*WHAT TO PRODUCE:* Lines below containing the word "will" should be copied out.

━━━━━━━━

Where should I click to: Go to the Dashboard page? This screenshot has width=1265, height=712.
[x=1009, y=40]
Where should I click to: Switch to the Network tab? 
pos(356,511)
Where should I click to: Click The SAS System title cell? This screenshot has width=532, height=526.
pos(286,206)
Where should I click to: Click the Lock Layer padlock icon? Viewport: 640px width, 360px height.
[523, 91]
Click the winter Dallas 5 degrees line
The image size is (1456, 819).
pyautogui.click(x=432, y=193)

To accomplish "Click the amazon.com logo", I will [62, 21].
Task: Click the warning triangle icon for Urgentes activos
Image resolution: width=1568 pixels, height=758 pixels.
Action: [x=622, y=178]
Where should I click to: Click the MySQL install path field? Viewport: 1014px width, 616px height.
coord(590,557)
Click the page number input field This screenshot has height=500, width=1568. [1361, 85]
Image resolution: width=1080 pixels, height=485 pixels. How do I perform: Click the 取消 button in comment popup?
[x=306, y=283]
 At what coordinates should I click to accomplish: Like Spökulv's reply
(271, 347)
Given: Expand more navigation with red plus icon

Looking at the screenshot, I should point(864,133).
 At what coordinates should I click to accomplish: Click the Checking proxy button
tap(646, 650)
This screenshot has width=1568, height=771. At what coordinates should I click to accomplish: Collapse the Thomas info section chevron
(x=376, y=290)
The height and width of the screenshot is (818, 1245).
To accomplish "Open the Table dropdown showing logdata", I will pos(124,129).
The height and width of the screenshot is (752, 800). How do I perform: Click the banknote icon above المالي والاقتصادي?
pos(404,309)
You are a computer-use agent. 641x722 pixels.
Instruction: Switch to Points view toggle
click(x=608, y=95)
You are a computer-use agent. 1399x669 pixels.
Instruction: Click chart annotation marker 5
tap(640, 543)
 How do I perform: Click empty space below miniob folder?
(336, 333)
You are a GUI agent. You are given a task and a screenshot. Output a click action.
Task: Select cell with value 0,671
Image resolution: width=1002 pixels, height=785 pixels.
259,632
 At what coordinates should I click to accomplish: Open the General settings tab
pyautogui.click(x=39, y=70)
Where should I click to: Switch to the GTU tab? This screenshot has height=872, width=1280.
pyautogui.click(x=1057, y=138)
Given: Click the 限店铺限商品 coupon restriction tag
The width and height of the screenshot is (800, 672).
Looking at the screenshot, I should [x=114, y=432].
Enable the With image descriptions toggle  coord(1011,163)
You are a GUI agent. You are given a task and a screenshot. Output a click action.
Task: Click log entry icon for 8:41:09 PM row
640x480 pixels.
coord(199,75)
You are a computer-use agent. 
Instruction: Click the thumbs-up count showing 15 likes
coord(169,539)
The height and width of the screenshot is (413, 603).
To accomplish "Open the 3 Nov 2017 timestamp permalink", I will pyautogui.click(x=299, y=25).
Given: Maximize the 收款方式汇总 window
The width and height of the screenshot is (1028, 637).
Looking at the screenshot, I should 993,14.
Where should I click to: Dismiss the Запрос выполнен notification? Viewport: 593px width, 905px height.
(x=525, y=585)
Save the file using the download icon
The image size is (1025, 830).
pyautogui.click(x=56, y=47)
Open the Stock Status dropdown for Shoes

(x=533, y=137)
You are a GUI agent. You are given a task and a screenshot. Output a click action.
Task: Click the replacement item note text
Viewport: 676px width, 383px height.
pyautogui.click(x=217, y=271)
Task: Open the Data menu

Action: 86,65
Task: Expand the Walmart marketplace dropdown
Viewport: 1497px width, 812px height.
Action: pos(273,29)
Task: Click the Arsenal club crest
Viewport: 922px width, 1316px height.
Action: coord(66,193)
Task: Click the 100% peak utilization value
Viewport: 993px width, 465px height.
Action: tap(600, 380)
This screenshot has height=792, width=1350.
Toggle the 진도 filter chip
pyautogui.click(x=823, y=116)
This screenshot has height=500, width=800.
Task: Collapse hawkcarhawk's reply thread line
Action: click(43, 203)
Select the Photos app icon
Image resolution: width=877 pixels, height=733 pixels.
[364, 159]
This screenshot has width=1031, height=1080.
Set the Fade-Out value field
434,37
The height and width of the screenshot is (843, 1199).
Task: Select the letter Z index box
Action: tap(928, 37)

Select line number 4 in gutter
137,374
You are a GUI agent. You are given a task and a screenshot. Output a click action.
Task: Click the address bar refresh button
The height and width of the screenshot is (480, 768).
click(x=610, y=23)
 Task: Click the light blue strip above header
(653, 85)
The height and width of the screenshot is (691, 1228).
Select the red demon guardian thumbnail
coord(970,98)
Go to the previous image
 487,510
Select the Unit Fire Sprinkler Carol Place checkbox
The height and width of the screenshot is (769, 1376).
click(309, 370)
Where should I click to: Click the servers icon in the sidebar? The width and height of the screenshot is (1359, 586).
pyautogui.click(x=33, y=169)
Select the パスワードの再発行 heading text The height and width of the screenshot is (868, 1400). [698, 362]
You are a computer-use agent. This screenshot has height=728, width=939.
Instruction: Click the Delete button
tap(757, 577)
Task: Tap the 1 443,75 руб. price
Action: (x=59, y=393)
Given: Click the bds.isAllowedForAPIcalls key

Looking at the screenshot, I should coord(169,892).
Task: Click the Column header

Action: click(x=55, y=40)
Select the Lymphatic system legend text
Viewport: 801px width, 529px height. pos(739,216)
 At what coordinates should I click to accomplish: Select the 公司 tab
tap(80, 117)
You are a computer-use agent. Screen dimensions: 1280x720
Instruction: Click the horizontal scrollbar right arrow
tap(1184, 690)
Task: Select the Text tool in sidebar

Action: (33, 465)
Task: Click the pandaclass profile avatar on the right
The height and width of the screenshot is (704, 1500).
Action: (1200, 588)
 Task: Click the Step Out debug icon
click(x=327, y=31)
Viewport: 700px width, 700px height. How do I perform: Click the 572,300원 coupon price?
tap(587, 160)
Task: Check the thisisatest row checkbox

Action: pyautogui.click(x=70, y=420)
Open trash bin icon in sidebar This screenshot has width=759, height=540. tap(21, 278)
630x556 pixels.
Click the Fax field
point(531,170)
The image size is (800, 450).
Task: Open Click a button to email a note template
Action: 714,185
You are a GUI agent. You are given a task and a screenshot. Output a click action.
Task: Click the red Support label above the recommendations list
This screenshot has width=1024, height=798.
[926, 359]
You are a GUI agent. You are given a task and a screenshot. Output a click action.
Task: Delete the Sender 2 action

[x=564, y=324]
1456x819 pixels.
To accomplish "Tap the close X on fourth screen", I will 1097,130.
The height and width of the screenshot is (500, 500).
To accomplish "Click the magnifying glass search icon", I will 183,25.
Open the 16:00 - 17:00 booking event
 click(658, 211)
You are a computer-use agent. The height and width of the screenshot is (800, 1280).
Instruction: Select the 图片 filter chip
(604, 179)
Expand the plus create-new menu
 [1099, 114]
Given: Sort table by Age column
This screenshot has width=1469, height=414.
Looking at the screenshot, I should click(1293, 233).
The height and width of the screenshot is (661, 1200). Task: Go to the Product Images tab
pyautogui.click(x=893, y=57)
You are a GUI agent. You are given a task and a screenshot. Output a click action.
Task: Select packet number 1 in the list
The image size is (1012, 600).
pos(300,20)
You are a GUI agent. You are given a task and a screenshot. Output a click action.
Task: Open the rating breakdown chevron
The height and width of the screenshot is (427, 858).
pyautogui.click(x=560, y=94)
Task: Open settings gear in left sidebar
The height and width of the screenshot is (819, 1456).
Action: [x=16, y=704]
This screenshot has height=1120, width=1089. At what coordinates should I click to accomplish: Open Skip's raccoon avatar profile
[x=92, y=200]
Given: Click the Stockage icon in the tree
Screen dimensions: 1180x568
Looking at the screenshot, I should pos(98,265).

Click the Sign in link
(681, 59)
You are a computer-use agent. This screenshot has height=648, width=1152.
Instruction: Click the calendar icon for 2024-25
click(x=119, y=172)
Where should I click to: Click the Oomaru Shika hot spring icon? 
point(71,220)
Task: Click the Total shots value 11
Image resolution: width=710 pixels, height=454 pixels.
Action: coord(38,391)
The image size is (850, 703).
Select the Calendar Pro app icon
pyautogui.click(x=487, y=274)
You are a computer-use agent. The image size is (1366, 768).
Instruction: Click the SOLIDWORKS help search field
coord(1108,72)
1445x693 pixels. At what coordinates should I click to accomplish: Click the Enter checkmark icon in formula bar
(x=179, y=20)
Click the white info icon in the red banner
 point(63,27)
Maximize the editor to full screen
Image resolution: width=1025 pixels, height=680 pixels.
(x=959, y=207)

━━━━━━━━

*YOUR SOLUTION:*
To accomplish "Click the amazon.com logo", I will [62, 21].
To accomplish "Open the Table dropdown showing logdata", I will pos(124,129).
To accomplish "Open the 3 Nov 2017 timestamp permalink", I will pyautogui.click(x=299, y=25).
To accomplish "Tap the close X on fourth screen", I will 1097,130.
To accomplish "Click the magnifying glass search icon", I will 183,25.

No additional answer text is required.